Full Text Search with Typo Tolerance
Overview
This document explains how we implemented fuzzy search (typo tolerance) in the listings_jobs table using PostgreSQL's trigram similarity feature combined with traditional full text search.
The Problem
Standard PostgreSQL full text search (tsearch) does not handle typos. If a user searches for "casier" instead of "cashier", tsearch returns no results because it works with exact word stems and tokens.
Example:
- Search: "casier"
- Expected: Jobs with "cashier" in title/description
- Actual (with tsearch only): No results ❌
How Full Text Search Works (First Principles)
1. Traditional Text Search (LIKE operator)
The simplest approach to text search uses SQL's LIKE operator:
SELECT * FROM listings_jobs WHERE title LIKE '%cashier%';
Problems:
- Very slow on large tables (requires full table scan)
- No relevance ranking
- No typo tolerance
- Case-sensitive unless you use
ILIKE
2. Full Text Search (tsearch)
PostgreSQL's full text search tokenizes and stems words, then stores them in a tsvector column:
-- Original text: "Looking for experienced cashier"
-- Tokenized and stemmed: 'cashier':4 'experienc':3 'look':1
How it works:
- Text is broken into tokens (words)
- Tokens are stemmed (e.g., "running" → "run", "cashiers" → "cashier")
- Tokens are stored in a
tsvectorcolumn with positions - A GIN index is created on the tsvector for fast lookup
- Searches use
@@operator to match against the tsvector
Benefits:
- ⚡ Very fast (uses GIN index)
- 📊 Relevance ranking built-in
- 🔤 Language-aware stemming (handles plurals, tenses)
- 🔍 Prefix matching
Limitations:
- ❌ No typo tolerance
- ❌ Exact stem matches only
3. Trigram Similarity (pg_trgm)
Trigrams break text into overlapping 3-character sequences to measure similarity:
"cashier" → {" ca", "cas", "ash", "shi", "hie", "ier", "er "}
"casier" → {" ca", "cas", "asi", "sie", "ier", "er "}
How similarity is calculated:
Similarity = (common trigrams) / (total unique trigrams)

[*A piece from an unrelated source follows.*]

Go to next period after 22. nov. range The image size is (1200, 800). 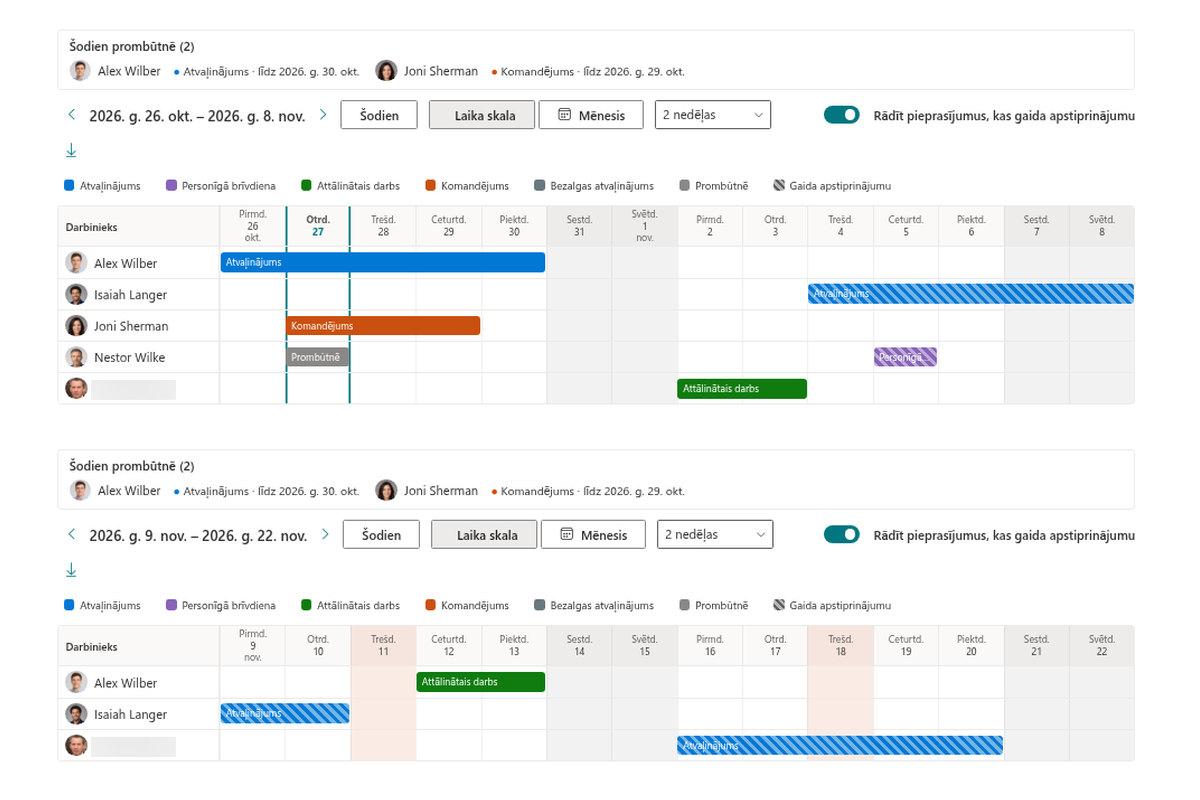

Common trigrams between "cashier" and "casier":
{" ca", "cas", "ier", "er "} = 4 trigrams
Total unique trigrams: 9
Similarity = 4/9 ≈ 0.44
Benefits:
- ✅ Handles typos and misspellings
- ✅ Works with fuzzy matches
- ✅ Phonetic similarity
- ✅ Works on any text column
Limitations:
- 🐌 Slower than tsearch (but still reasonably fast with GIN indexes)
- 📊 Different ranking algorithm
Our Implementation Strategy
We combine both tsearch and trigram to get the best of both worlds:
pg_search_scope :full_text_search,
against: [
:company_name,
:category_name,
:title,
:description,
:description_summary,
:requirements_raw,
:benefits_raw
],
using: {
tsearch: {
dictionary: 'english',
tsvector_column: :search_vector,
prefix: true
},
trigram: {
threshold: 0.2,
word_similarity: true
}
}
How It Works Together
When you call Listings::Job.full_text_search("casier"):
-
tsearch looks for exact stem matches in the
search_vectorcolumn- Fast lookup via GIN index
- Returns results with exact matches (if any)
-
trigram calculates similarity against all specified columns
- Finds "cashier" because similarity to "casier" is 0.44 (above 0.2 threshold)
- Returns fuzzy matches
-
pg_search combines and ranks both result sets
- Exact matches get higher scores
- Fuzzy matches get lower scores (but still included)
- Results are sorted by relevance
Configuration Parameters Explained
threshold: 0.2
This controls how similar strings need to be to match:
0.1= very lenient (matches almost anything)0.2= balanced (recommended starting point)0.3= moderate0.5= strict
Example comparisons:
- "cashier" vs "casier" = 0.44 ✅ (matches at 0.2 threshold)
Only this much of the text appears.